で、その筋書きから最終回に展開されるであろう物語として予想してしまうのは、父の死ってのは何者かによる他殺であり、そこに母が絡んでいるのか?は当然、ミスリード。で、そんな怪しい母は、夫の死の謎を探るために暗躍してたとかなんとかそのあたりで落ちついて、母がロンに冷たかった=愛された記憶がないのは、息子を危険な目にあわせられない!とかそういう愛情の裏返し的なやつで、つまりは結局、最終的には、主人公は母の愛を知ってハートウォーミング!大団円!!ハッピーエンド!!!とか、そういうこと、じゃあないですか?ねぇ?(誰に!?)ほぼほぼ、視聴者全員、そんなとこだと思ってた?よねぇ?? 

しかも今回、急にサスペンスフルに描かれた“地面師パート”は、これまでのエピソードが“振り”になってる。これまでは、主人公が特に目立った何かをしたわけではない。なぜなら、それこそが今作のアイデンティティだから。だから、とにかくひたむきに、ナチュラルに事件を解決へと導いていた…っていう、これまでこそが“振り”となって、最後だからこそロンも成長してるし、最終回らしい大活躍見せちゃうよ?的なことじゃん。

それでいい、じゃん。なんなら、あのロンの行動力と愛嬌と割と仕事できる感じは、いよいよ“暇”脱却の、就職先見つかっちゃった!?的なとこまで想像しちゃうほど、ぴったりだったじゃん。あのパートで1シーズン見たい!だったじゃん。

そいでもって、急に出てきた“地面師”ってのも、父と母が店を出すための物件を探してた…ってのがわかったわけだから、それはもう、父の死の謎ってのは、不動産絡みの殺人事件、もしくは父が地面師詐欺的な何かに騙(だま)されて~とかで、そうと決まれば、母は、その復讐のために、自らが地面師になっちゃった~とかで、うん、間違いない!じゃん?

だから、そんなこんなで、ラストは横浜の美しい青空にカメラが切り替わって、明日は明日の風が吹く~「完」。で、丸く収まるじゃん(いつの時代のドラマだよ!)。
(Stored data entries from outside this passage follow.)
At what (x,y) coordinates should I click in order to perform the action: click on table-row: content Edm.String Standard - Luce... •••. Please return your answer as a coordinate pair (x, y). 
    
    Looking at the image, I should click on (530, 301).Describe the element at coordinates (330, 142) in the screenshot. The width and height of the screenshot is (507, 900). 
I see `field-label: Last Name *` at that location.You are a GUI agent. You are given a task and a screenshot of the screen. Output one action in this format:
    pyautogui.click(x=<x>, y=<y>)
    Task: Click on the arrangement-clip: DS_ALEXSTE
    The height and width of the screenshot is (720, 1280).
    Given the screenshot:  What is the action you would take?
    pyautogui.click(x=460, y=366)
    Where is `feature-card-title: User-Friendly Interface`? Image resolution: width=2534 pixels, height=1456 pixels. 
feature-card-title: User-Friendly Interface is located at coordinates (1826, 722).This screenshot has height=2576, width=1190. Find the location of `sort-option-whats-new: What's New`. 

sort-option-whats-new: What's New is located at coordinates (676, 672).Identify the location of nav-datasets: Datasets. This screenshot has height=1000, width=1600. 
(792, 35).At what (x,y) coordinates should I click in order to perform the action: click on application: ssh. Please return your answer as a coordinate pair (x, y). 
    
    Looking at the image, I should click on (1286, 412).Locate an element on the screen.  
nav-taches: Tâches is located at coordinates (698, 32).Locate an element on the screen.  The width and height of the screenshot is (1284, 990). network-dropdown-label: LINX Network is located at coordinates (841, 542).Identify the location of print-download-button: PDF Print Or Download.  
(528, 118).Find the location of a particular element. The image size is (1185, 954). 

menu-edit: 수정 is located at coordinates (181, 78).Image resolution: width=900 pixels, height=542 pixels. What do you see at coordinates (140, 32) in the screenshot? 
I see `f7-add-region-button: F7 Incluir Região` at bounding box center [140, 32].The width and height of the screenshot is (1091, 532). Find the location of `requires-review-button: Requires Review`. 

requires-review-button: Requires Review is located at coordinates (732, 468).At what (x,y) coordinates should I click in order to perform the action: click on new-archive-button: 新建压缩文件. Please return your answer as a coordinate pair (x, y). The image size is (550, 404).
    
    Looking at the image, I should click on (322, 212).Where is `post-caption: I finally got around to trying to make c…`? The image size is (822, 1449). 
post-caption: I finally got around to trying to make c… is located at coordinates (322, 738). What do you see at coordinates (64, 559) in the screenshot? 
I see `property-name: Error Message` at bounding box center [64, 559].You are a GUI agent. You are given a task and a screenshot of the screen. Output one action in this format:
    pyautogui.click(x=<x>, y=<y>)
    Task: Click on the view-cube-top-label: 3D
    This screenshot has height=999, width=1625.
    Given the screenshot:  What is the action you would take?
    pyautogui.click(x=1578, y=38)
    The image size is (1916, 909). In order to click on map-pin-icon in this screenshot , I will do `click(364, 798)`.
とにかく、最後、ロンと欽ちゃん(原嘉孝)がハハハ~とか笑い合っとけば、それでいいじゃん?

ましてやこのドラマ、ここまでの第7話まで、濃密な物語を見せてくれたわけだから、最後くらい、多少の予定調和で、こっちの予想通りで「完」。でも、これまでの信頼関係で許せるとこまできちゃってるじゃん。ねぇ?(いや誰に!?)いやマジで、そうじゃん?ねぇ?(いやだから誰に!?)

ああなのになのにそれなのに、このドラマときたら、父の死の真相は、ただの事故死であり、母は夫“しか”愛していなかった。つまり、息子“は”愛していなかったがために、夫が死んだあと、母は息子の前から逃げ出したのであった――。

……って、そんなんで、……そんなんで……

オチるかーーーーーーーー!!!

そんなんで、オチるかーーーーーーーーー!!!!!!!!!(2回目)

いや、ホントに、そんなんで、オチませんからーーーーーーーーーー!!!!(何回言う)

うん、いや、言いたいことはそういうことじゃなくて(なんだったんだよ!)、そんなんでオチるか!!とかツッコんでおきながら、それがもう、ものの見事に、オチた!!!ってのは当然のこと(結局ね)。

まさか、そんなオチるわけがない、とんでもない闇ラストピースなのに、そこへ用意された“救い”によって、涙!!までさせてしまう、このドラマの、このドラマのすさまじさですよ!!!